The slow pace of prisoner releases has begun to attract attention. On May 19, a federal judge accused officials at the Elkton Federal Correctional Institution in Ohio — the site of a deadly coronavirus outbreak cited by Barr in his order — of moving too slowly to release inmates and “thumbing their noses” at Barr’s directive. He instructed them to expand the class of inmates eligible for home confinement by including inmates not only with minimum-risk scores, but also those said to have a low risk. The Justice Department has asked the Supreme Court to halt the order.

At the urging of Sens. Dick Durbin, D-Illinois, and Chuck Grassley, R-Iowa, who co-authored the First Step Act, the Justice Department’s inspector general has agreed to examine the scope of Barr’s directive as well as the Bureau of Prisons’ compliance with it and the agency’s overall response to the pandemic.

The process has been shrouded in mystery, as one inmate’s experience shows. Blayne Davis, 38, who pleaded guilty to fraud for an investment scam, is an inmate at the Pollock Federal Correctional Complex’s minimum-security prison camp, in central Louisiana. When he received his PATTERN scores in late April, they qualified him as minimum risk under the old scoring system. Davis expected to be eligible for home detention. Like many, he worried about exposure to the virus. At another federal prison just an hour to the south, several inmates had already died of COVID-19. The prison sometimes borrowed staff from Pollock.
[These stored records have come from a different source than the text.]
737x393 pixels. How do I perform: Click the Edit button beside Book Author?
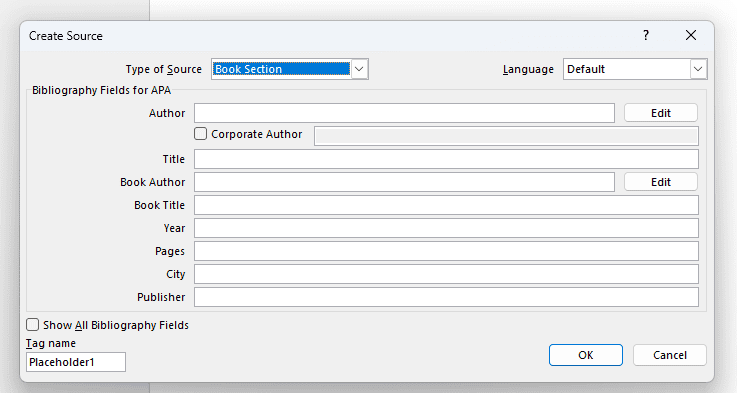pyautogui.click(x=660, y=182)
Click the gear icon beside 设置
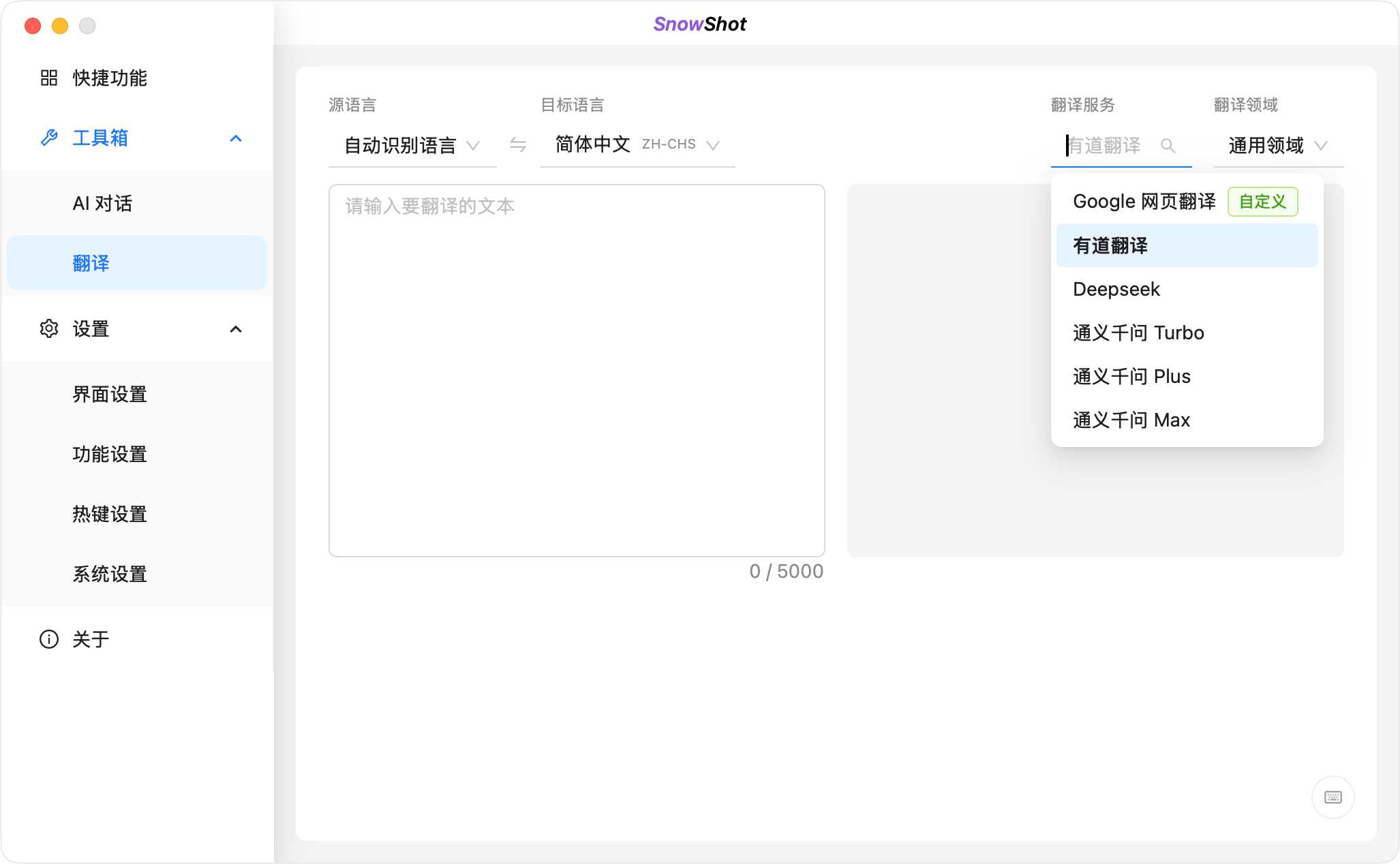 click(49, 328)
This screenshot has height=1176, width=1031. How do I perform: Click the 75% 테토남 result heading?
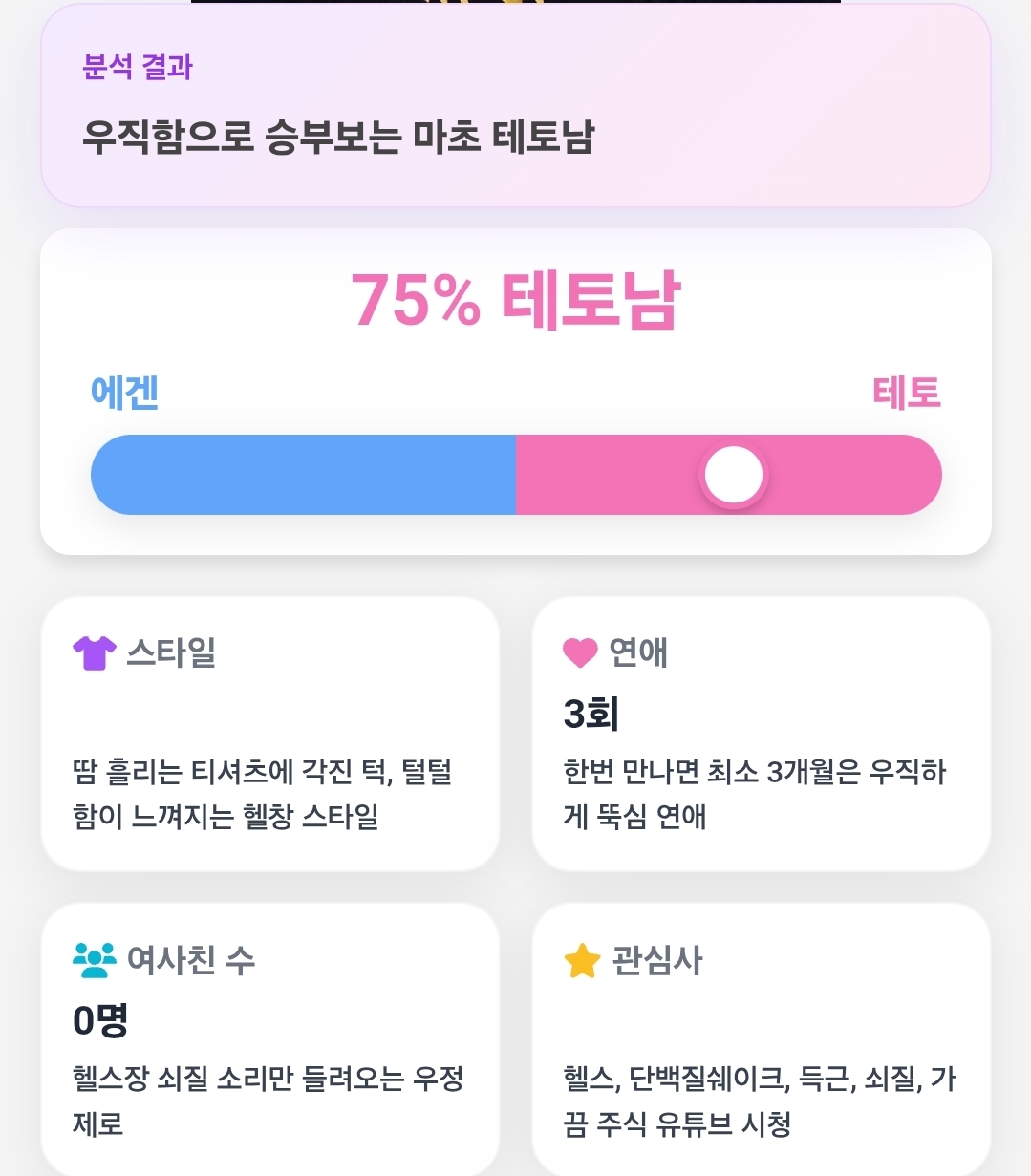[x=516, y=300]
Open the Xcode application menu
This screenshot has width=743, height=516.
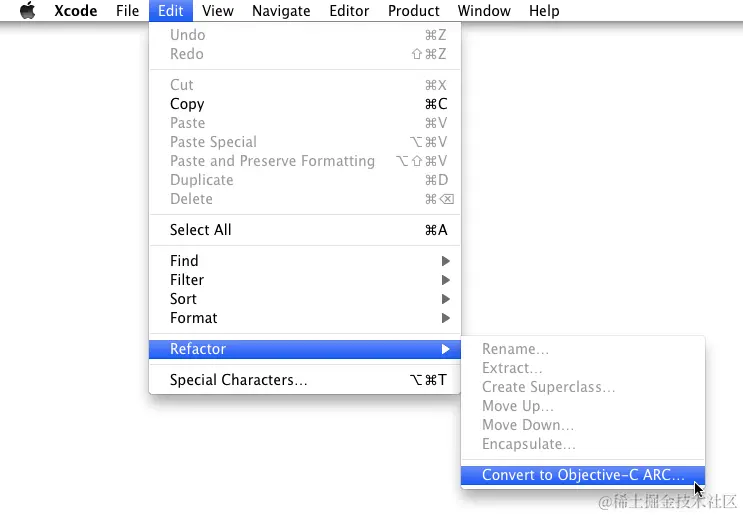pyautogui.click(x=76, y=10)
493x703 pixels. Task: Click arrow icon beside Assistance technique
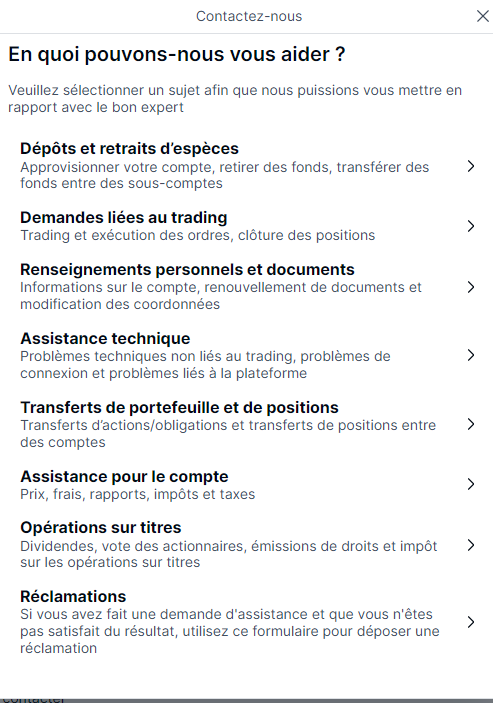[x=471, y=355]
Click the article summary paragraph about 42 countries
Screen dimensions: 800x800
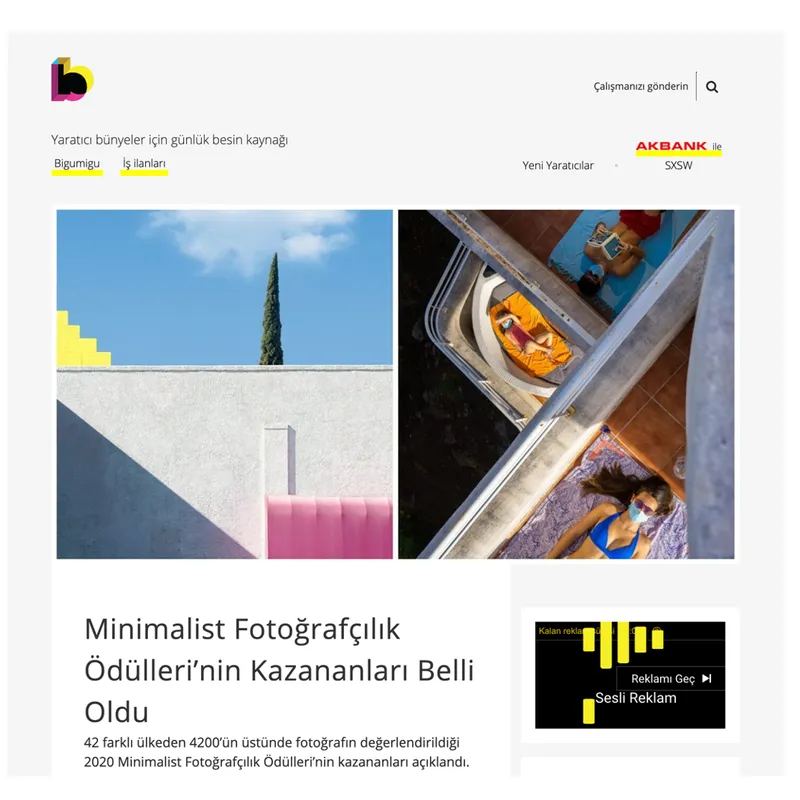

Davis waited, in the beige-hued prison dorm where he lives, as officials called the names of inmates who had qualified for home confinement. The names kept coming, and Davis kept waiting, expecting to hear his name.

Then the names stopped. Perplexed, Davis asked prison staff why they hadn’t called his name. His score, they told him, put him in the low category, not the minimum.

Davis persisted, pointing to the chart in the 2019 Justice Department report. Ultimately, a prison staffer handed him a piece of paper. It contained a chart that, like the one in the 2019 report, assigned a range of PATTERN scores to each category. But this one was far more restrictive. According to the 2019 report, a male inmate with a violent-recidivism score of 21 or lower fell into the minimum-risk category. Davis’ score — a seven — put him firmly in that category. He wasn’t violent or a troublemaker. He’d completed over 30 classes while incarcerated.

Now, he was informed, the standard had gotten tougher. For a male inmate to be deemed at minimum risk of committing a violent crime upon release from prison, he needed a score of not 21 or less, but six or less. Davis had missed the mark by a single point.

The new chart looked suspect to Davis, as if somebody had typed it up hastily. It wasn’t on official letterhead, and there were a couple of glaring typos. The prison staff bristled when Davis pointed this out, according to his representatives, who later relayed his story and shared relevant documents. It was authentic, the staffers assured him. They had printed it off SallyPort, the Bureau of Prisons’ intranet. Davis didn’t know it at the time, but this new chart was drawn from the bureau’s unpublished draft policy document.

An official at the Pollock prison camp declined to respond to ProPublica’s questions, citing staff and inmate privacy. In an email, the official did, however, extend an invitation to visit the prison to interview inmates. Never mind the blaring red banner at the top of Pollock’s website: “All visiting at this facility has been suspended until further notice.” A formal request to interview Davis over the phone was met with silence.